若い女性が地方から都市部に流出している。各種調査では、「仕事」「進学」が理由の多くを占めているが、単純にそれだけでは片付けられない事情があるようだ。
子どもからチャンス奪うかも 葛藤の末…
いちど飛び出した地元に戻ってきた三島慶子さん(31)は山あいにある岐阜県郡上市(旧高鷲村)で育った。大学の進学先として選んだ名古屋市で就職。出産を経て地元に戻ったのは27歳のとき。夫と別れ、2人の幼子を抱えていた。
帰ってきたくなかった。
子どもの習い事を考えてみても、名古屋なら英語にプログラミングと何でもある。
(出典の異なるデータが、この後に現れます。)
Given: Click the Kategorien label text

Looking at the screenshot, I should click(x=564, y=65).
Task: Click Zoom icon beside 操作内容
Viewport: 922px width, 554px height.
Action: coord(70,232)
「田舎」に帰ることは、子どもからチャンスを奪うことのような気がした。でも母親に「1人で子ども2人の面倒を見るのは無理や」と言われると、強くは言い返せなかった。
地元での生活は、職探しから始まった。
高鷲の町に多くあるゲレンデやキャンプ場で仕事を探したが「土日に入れない人は……」と2件続けて断られた。育児のことを考え、時間の融通がきくパートを探した。
ほかにも働き口はあった。でも、育児と希望の職の両立をめざすと、選択肢は少なかった。母親が経営するコンビニで働きながら、フリーランスで広報の仕事を始めた。
戸惑ったのは、職探しだけではなかった。